> DIRECTIVES:
1) Decide whether each statement below agrees with the degree discussion. Answer yes or no for each, and quote the deciding words of the text exactly.
(a) The contributor with a BA in Chinese worked as a translator for ten years.
(b) The contributor working as a SQL Server DBA studied System R at school.
(c) The contributor who earned a BS in mathematics first completed a Computer Engineering degree.
2) Pick up the degree discussion after its final sentence and continue it in the same style.

> EXCERPTED TEXT:
A Matter of Degree

  • Associate in computer information systems. Also have my MCP on sql administration.

    I am also a home brewer, but no formal education there:D

  • I got a BA in Chinese and spent 10 years as a translator. I then went back to school and got a BS in computer science. I've now been in the IT world for about 7 years.

  • I have a BSc in Computer Science and a MBA in management. I works as A SQL Server DBA for a healthcare facility. Ongoing education is very important. It only the theory from University that is still relevent. The technology I trained with and learned is obsolete. (the relational database I studied at school was System R) So ongoing studies to keep up is important. I did my MCSD and MCDBA and continue to read and learn in order to continue to be able to do my job.

    Francis

  • I started down the path toward a Computer Engineering degree but eventually switched and earned a BS in mathematics. I taught high school for two years, then cut my teeth with VBA for Excel and some Oracle DB backend work. My career then moved to web development with SQL Server backend. This led me to more and more DBA work, and eventually to the full time DBA post I now hold.

    Ahh, the twists and turns of a career in IT!



    But boss, why must the urgent always take precedence over the important?

  • Thanks for sharing and it's very interesting to see where everyone's been.

> DATASET CONTENT:

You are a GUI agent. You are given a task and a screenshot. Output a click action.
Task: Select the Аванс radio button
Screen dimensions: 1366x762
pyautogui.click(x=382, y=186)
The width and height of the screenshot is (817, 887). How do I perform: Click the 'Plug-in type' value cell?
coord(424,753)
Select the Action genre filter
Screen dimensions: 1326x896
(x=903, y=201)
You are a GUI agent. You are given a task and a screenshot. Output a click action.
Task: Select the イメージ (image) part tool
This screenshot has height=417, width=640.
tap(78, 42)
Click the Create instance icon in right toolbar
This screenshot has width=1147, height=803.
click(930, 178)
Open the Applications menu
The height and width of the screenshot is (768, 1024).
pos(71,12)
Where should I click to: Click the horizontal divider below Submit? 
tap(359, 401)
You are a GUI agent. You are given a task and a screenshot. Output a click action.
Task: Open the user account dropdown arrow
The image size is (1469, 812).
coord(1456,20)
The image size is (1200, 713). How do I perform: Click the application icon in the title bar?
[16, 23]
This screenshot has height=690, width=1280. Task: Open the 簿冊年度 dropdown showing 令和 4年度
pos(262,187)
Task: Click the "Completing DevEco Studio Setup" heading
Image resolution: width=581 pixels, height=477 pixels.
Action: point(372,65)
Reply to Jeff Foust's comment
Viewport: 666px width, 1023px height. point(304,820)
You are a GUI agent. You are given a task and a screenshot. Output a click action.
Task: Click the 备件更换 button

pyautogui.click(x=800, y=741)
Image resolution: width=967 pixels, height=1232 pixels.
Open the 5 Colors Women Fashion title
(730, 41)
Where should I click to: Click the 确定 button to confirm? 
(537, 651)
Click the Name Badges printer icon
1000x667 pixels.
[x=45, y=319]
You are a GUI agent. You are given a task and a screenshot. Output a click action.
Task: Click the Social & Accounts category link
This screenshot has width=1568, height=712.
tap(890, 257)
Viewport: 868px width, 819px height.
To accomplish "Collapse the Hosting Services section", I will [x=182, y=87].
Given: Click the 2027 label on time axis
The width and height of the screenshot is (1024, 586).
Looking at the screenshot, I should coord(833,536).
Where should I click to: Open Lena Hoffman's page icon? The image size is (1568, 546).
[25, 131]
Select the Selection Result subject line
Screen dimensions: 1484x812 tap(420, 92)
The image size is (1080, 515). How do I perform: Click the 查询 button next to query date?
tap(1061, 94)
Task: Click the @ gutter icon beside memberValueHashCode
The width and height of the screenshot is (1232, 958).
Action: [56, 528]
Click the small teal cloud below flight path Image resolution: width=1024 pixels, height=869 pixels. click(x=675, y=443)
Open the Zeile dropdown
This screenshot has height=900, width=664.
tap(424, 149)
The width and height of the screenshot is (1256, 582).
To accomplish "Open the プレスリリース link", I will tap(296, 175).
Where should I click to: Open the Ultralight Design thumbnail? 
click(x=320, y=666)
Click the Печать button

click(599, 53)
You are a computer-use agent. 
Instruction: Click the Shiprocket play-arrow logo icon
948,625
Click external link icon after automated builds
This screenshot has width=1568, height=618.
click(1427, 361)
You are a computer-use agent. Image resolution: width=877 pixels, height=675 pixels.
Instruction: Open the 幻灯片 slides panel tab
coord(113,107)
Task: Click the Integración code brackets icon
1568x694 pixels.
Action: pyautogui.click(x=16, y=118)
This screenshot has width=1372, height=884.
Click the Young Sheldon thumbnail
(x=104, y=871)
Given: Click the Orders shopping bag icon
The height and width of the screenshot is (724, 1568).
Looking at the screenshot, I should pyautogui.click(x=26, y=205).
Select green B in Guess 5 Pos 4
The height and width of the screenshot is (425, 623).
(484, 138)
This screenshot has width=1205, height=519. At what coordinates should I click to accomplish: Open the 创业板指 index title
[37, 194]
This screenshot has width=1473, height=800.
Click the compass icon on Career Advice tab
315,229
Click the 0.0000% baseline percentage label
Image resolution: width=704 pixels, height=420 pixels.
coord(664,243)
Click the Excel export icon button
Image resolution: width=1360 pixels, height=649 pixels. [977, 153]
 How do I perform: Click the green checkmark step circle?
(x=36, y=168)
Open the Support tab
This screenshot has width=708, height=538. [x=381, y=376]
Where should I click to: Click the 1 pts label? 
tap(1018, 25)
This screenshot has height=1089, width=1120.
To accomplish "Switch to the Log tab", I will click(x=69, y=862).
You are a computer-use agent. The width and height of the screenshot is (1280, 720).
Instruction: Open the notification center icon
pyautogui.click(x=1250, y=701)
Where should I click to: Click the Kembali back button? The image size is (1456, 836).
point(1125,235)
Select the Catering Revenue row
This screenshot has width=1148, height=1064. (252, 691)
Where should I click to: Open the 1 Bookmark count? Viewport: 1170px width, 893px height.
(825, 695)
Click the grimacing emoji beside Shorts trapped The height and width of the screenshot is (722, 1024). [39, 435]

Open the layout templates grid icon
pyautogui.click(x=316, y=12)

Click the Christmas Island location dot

> TASK RESULTS:
1)
(a) Yes: "I got a BA in Chinese and spent 10 years as a translator."
(b) Yes: "(the relational database I studied at school was System R)"
(c) No: "I started down the path toward a Computer Engineering degree but eventually switched and earned a BS in mathematics."

2)
    I tried brewing in college, my roommate and I decided we liked the tasting more than the science 😉

    I learned Pascal, C, ADA, LISP, APL, Assembler, and Fortran in college. Only the C has been used since. And I'd prefer not to go back there. The best thing about 12 semesters of math is that I can help my kids with homework without ever feeling lost or confused:hehe:

  • B.S. in Computer Science here. I ended up working for the university I graduated from and thought about pursuing a masters in Computer Engineering but didn't really relish the required business classes. And I guess I also just don't have the motivation to either. I make good enough money for me and most of the things I learned in college I haven't used directly in a long while. I never had any classes for my current work of web and database development. And while I did have a year of software development classes I continue to learn new things, refine how I develop, etc so even those courses have been somewhat obsoleted now. (But they did give me a better foundation to start from so they were good for that.)

    I guess like others have said getting a degree demonstrates a certain level of commitment but there are other ways of demonstrating that. Not everyone learns the same way either. Structured classes might be good for some, hands on training might be best for others.

  • I take pride in being a 30 plus year NDP. That's a Non Degreed Professional. In school I was in the ROTC for four years. It's a 2 year program but they asked me to come back for two more so that I could teach. Every day after classes I would go back to my Junior High to work in the CAI lab. (Computer Aided Instruction.) It was one of the famous IBM 1500 systems. Coursewriter II and APL.

    After school I went for an Associates in Computer Science. I got my first programming job the first week of class because I had four years programming already. I worked in the school computer center as an operator (volunteer). As time progressed I was spending more time working than in class until I no longer qualified as a student, even a part time one.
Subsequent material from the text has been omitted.